The Meathead Initiative
Probably the worst California initiative since Big Green, Rob Reiner's "free" preschool initiative (Prop 82) simply emanates harm in every direction. It is the ballot equivalent of the crack addict who destroys your dashboard to get a radio he exchanges for a $10 hit. Except in this case the hit is bunk.
What the initiative does:
- Increases the maximum income tax rate by more than a percent on high earners. This might not seem so bad until you realize that there is no cap gains treatment in California and tax hikes at the high end increase the likelihood that large one-time or elective cap gains will be exercised during a year of exile to, say, Washington State, leaving California with nothing. This happens enough now.
- Guarantees a year of half-day preschool to every four-year-old, starting in 2012 or so, regardless of family income. So, don't expect this for your kid. Nor should you think of this as an anti-poverty program, no matter how Reiner spins it. It will cost about $50,000 for each poor kid in preschool, given a child poverty rate of 10%.
- For the first 5 years or so, all the money is to be spent on setup. Building neighborhood preschools (no doubt through eminent domain) to replace the private preschools we already have. Developing programs and other "consultant" stuff; just the thing we need more of. No doubt to the same high ethical standards Rob Reiner brought to First 5 -- which has yet to spend meaningful money on whatever it was that his last initiative promised back in the 90's. Now we know what "First 5" really means!
- It requires that all preschools under this program be run by the state Department of Education and/or local school districts. You know, the folks who have done such a bang-up job with K-12. Especially in those areas with poor children.
- It requires that all preschool teachers have college degrees and be certified, at a time when K-12 teaching jobs are going unfilled. So, say goodbye to all of those private preschool teachers; they aren't qualified even if they've been doing this for 20 years.

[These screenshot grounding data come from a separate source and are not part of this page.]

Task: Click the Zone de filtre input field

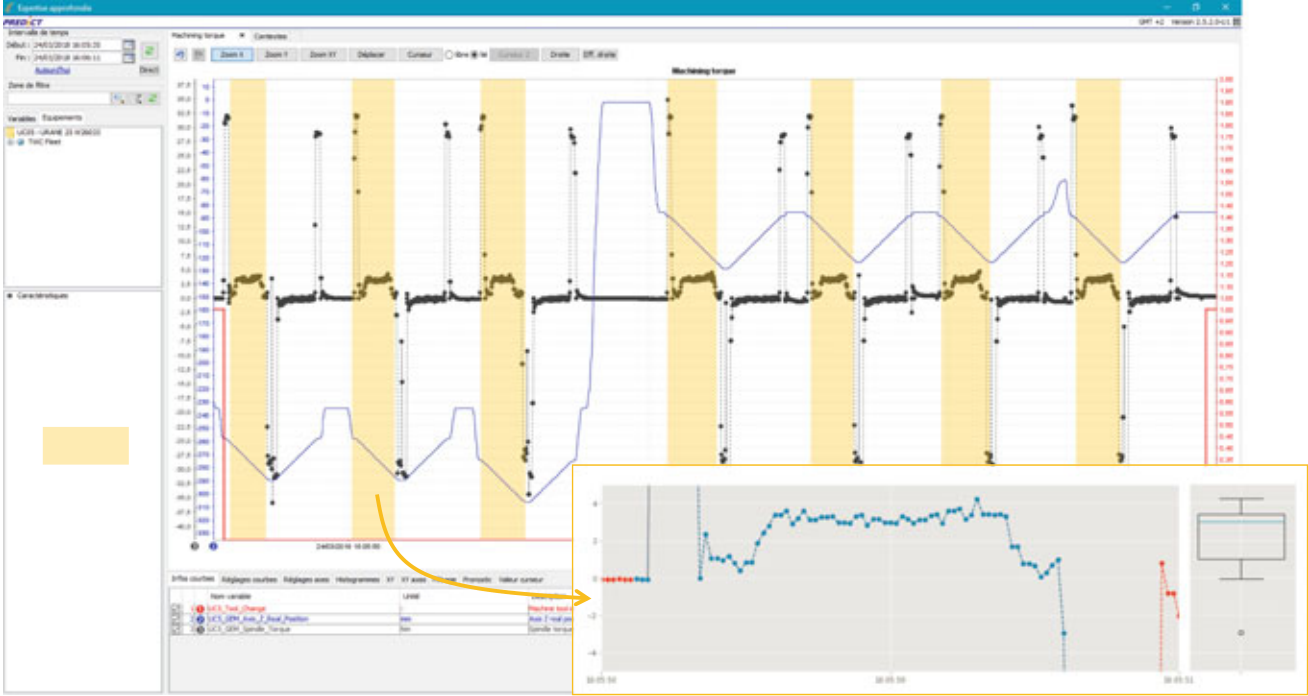Action: (56, 98)
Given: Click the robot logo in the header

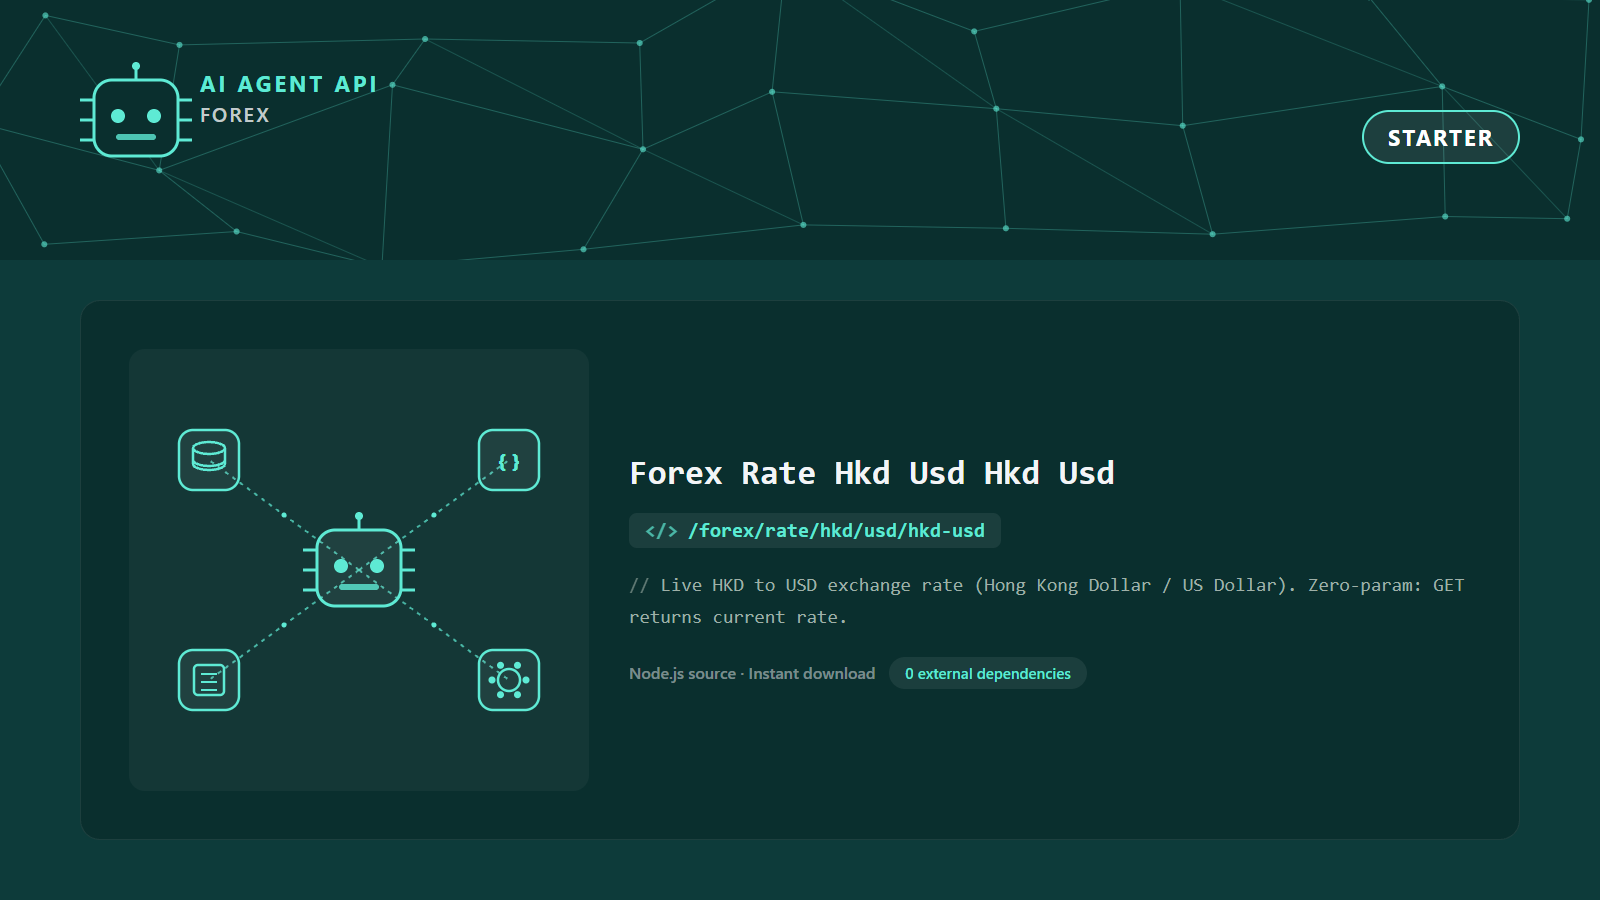Looking at the screenshot, I should (136, 110).
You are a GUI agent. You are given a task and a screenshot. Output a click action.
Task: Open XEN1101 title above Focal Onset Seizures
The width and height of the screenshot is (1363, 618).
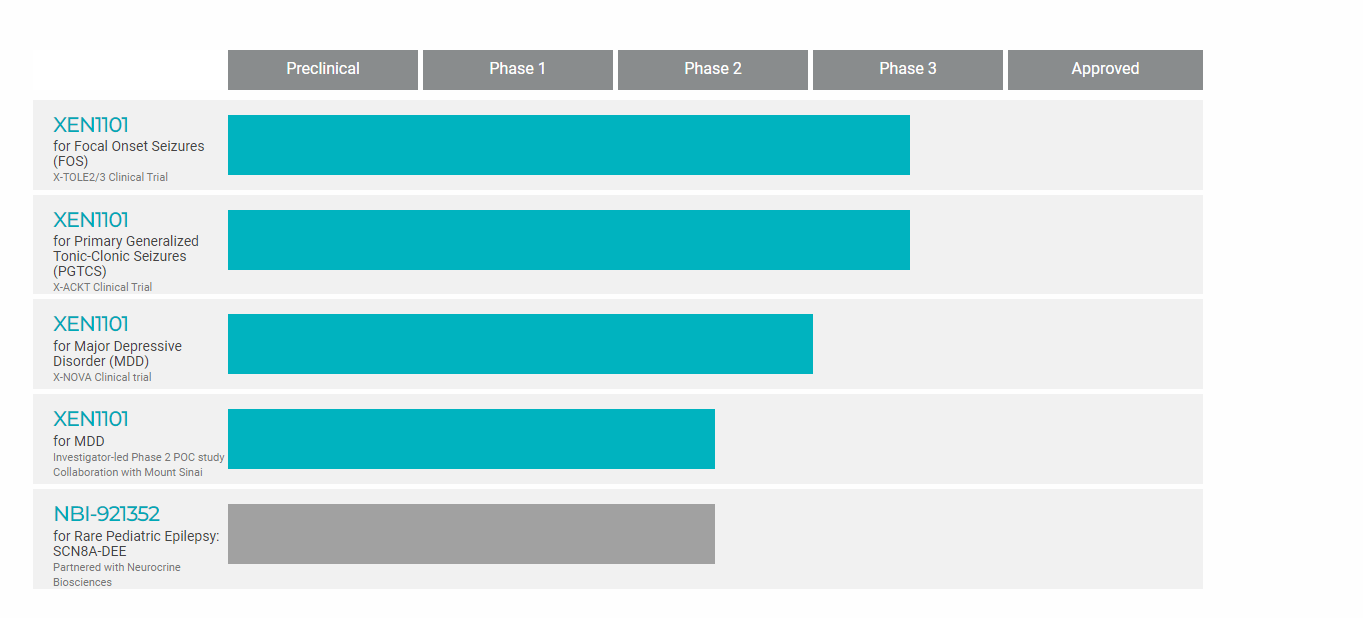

- To the degree that people prefer free preschools to good preschools, it will devastate the private preschool business. Instead of thriving diversity and competition for students, we have one more year of one-size-fits-all, with the attendant screaming over what will be taught.
- It won't do any good in the long run. For kids of average means (e.g. literate parents), any advantage due to preschooling evaporates by grade 3 -- no doubt due to the mind-numbing mediocrity of public elementary schools. It's unknown whether public preschools run by the NEA will do even that much good.
- None of the tax increase will go toward bring down the deficit, or funding real schools, or paying for other needed programs such as roads and subways. You want to do that, you need to raise taxes even further -- something some Prop 82 backers are quite ready to do.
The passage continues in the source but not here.